“The magic of seeing fireflies flickering long into the night is immense … Across cultures, humans inherently value nature.” So began Dr Ro Hill’s lecture as part of the Wakefield Futures Group[Link will open in a new window] sustainability series with The Bob Hawke Centre in Adelaide.
It’s a quote from Joyce Mpanja, Deputy Executive Director of the United Nations Environment Programme. It was Mpanja’s response to the IPBES Global Assessment[Link will open in a new window], from earlier this year: the Intergovernmental Platform on Biodiversity and Ecosystem Services report. The report made headlines, when it estimated that 1 million species (25% of global species) face extinction.

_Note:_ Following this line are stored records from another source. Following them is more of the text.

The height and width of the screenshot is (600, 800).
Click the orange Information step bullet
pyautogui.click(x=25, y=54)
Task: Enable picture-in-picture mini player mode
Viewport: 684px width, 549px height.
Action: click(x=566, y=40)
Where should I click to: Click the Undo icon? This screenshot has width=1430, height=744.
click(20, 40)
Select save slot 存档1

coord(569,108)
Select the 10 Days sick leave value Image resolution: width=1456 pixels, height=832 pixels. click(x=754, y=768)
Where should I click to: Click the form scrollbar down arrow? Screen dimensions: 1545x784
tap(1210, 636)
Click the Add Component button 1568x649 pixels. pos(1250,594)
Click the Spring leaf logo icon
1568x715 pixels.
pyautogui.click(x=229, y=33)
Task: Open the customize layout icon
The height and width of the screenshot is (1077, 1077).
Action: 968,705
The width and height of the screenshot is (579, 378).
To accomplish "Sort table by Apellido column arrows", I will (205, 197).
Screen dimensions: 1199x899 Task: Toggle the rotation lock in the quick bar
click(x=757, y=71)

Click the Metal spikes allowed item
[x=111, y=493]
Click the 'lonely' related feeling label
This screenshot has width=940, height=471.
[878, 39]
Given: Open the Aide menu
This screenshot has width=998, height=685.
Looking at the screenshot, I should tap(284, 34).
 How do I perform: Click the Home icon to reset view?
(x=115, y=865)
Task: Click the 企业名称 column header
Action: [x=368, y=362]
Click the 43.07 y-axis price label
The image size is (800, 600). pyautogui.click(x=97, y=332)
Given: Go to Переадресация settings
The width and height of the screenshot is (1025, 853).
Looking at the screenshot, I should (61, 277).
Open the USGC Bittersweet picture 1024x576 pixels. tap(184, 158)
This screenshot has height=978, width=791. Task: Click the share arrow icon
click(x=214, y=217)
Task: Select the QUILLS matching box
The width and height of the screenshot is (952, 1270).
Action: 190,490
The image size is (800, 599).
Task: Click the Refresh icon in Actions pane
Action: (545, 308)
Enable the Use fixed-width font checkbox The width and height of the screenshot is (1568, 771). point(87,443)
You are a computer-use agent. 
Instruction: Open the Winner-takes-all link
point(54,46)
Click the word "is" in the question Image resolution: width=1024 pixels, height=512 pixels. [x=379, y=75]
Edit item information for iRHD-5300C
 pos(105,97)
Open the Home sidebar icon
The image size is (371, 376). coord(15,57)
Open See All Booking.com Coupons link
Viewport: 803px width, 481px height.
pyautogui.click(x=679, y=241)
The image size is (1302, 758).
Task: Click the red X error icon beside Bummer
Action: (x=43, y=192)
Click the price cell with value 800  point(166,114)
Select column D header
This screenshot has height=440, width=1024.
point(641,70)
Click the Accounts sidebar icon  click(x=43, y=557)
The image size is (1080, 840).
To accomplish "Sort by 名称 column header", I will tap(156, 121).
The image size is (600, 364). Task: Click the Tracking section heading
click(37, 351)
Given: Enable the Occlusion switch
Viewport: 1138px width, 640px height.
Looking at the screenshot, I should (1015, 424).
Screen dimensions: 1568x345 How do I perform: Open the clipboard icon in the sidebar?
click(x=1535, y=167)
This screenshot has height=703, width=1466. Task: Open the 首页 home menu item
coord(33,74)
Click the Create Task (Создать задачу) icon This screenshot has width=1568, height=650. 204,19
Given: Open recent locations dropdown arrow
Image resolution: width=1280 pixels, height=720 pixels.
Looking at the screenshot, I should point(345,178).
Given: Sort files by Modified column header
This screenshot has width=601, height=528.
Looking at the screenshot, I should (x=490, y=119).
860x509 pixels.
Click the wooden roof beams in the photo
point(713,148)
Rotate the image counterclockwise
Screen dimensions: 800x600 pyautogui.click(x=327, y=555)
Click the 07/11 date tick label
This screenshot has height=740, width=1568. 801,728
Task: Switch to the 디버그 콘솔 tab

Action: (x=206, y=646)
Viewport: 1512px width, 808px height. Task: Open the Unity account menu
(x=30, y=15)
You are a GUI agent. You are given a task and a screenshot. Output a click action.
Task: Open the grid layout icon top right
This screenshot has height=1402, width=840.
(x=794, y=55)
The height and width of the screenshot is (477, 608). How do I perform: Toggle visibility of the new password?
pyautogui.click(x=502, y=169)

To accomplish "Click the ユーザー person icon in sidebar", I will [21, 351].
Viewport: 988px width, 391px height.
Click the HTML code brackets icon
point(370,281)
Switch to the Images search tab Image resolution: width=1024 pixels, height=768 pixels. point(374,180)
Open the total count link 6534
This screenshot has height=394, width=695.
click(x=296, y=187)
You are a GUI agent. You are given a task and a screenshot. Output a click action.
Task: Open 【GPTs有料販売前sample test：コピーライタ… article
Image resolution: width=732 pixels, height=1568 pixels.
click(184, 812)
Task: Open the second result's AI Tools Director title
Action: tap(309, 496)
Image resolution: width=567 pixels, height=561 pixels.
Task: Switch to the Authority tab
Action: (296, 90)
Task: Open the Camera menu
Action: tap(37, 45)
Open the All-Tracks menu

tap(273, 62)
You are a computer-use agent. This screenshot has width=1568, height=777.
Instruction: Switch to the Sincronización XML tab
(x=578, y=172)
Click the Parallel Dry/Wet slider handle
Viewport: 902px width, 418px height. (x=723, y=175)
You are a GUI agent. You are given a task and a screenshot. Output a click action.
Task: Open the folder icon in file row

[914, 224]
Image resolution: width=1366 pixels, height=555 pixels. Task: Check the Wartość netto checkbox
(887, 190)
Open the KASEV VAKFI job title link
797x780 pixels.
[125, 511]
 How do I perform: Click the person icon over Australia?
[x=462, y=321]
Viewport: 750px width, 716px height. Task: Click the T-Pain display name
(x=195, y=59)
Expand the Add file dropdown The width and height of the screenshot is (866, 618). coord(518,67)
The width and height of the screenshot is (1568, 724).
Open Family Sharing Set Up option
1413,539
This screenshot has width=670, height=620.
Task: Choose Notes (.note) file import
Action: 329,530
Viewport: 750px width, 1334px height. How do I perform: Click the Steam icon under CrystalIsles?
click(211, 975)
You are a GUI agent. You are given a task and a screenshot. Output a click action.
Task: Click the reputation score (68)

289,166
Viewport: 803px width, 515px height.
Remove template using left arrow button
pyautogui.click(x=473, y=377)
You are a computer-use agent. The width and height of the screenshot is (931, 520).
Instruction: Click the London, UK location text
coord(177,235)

We know now that nature is declining at an accelerating rate, and that the causes are all underpinned by societal values and behaviours. “Any story about nature is also a story about people and culture,” says Ro.
Against this rather grim background, Ro said that Joyce Mpanja’s words resonated with her for two reasons. Firstly, she has had the privilege of seeing firefly mating trees in Australia and Papua New Guinea, where “literally thousands of fireflies were flashing simultaneously; it was magically beautiful … a very moving experience”. But it also struck her that a global leader from a developing country was highlighting the importance of the non-material benefits of nature. This hinted at the global significance of the ethic and practice of environmental stewardship.
What is environmental stewardship?
In her lecture, Ro introduced ‘environmental stewardship’ as a pathway to create the future that we want, a sustainable future. She describes environmental stewardship as fundamentally about actions “based on care, agency and knowledge, that values our deep two-way connections with nature.” Importantly, it also respects Indigenous voices and traditional knowledge, and their perspective that Country stewards people, as well as people stewarding Country.
“We know that the future is something we are creating – a wide range of possible futures, some quite dire. But ecosystem stewardship can provide a pathway to a sustainable future," said Ro. "Actions at many levels, from global agreement-making to local tree-planting, provide the building blocks of a new deal for nature and people, to lower the impacts of human population and consumption, and deliver a good quality of life for nature and people.”
This lecture was presented by The Bob Hawke Prime Ministerial Centre and Wakefield Futures Group, as part of the Sustainable Futures series[Link will open in a new window]. The talks are held at the University of South Australia, on the lands of the Kaurna people.